Building Blocks: High School Student Films Soon-To-Be On-Screen Premieres
This year, DCIFF’s educational programming expands beyond the film festival week with a 6-week after school program for high school students in partnership with DC International School. Students study the foundations of creating on-screen interviews by exploring storytelling and script-crafting, elements of the interview, and technical aspects of filming and editing.
In sessions focused on storytelling, students have debated the competing importance of context, conflict, and motivation in cultivating stories that an audience will care to hear and see. To practice crafting their own stories, students shared filmed accounts of a broken arm, the disappointing results of a soccer team tryout, and learning how to ask uncomfortable questions, among other topics.
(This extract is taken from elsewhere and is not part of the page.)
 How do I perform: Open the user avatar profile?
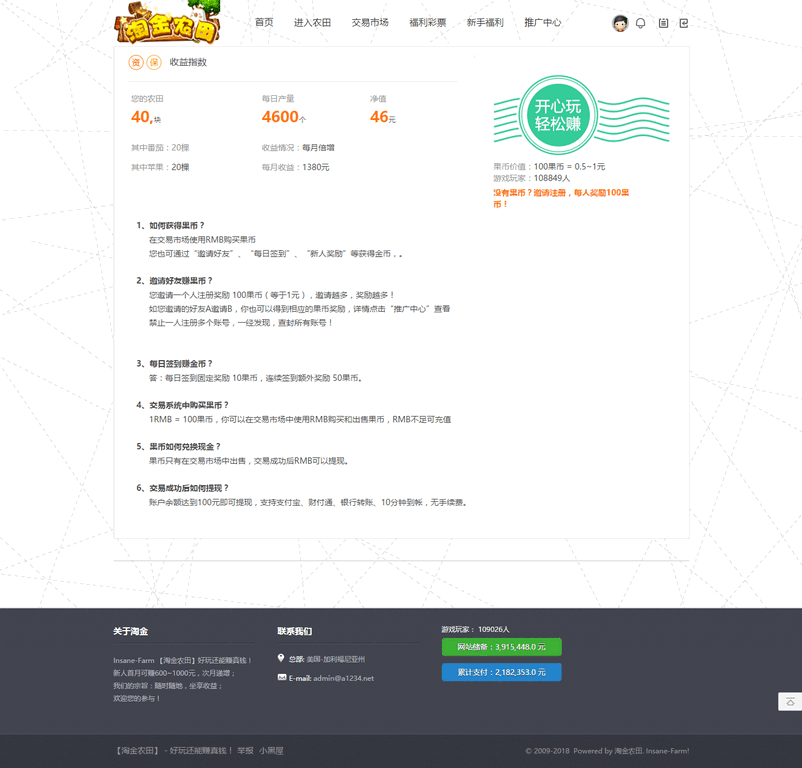tap(620, 23)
As sessions moved on to interviewing techniques, the group discussed building rapport with an interview subject, planning the topic and order of a line of questions, and probing for more information without planting a desired answer. In breakout rooms, mock interview groups experimented with these techniques and through practice identified the small but impactful difference made by asking open-ended questions (“When do you feel most energized in your work?” versus “Do you like your job?”).
An Emmy award winning Documentary Producer and Cinematographer for Tegna Media, Spencer Bruttig will be leading upcoming sessions on filming technique and various factors to consider, from locations, lighting, and sound to time restraints and other logistical planning factors.
In the next couple of weeks, students will be planning, filming, and producing their own on-screen interviews with bilingual Washingtonians to explore community members’ experience of inhabiting multiple languages. Currently, students are preparing to send out their requests to potential interview subjects and are drafting scripts to develop a line of questioning. Once complete, students’ interview films will not only be screened at the DCIFF High School Film Festival (March 13-14), but they will also be saved in HumanitiesDC’s Digital Museum. (DCIFF’s free after school program for highschool students is made possible by the DC Humanities Council.)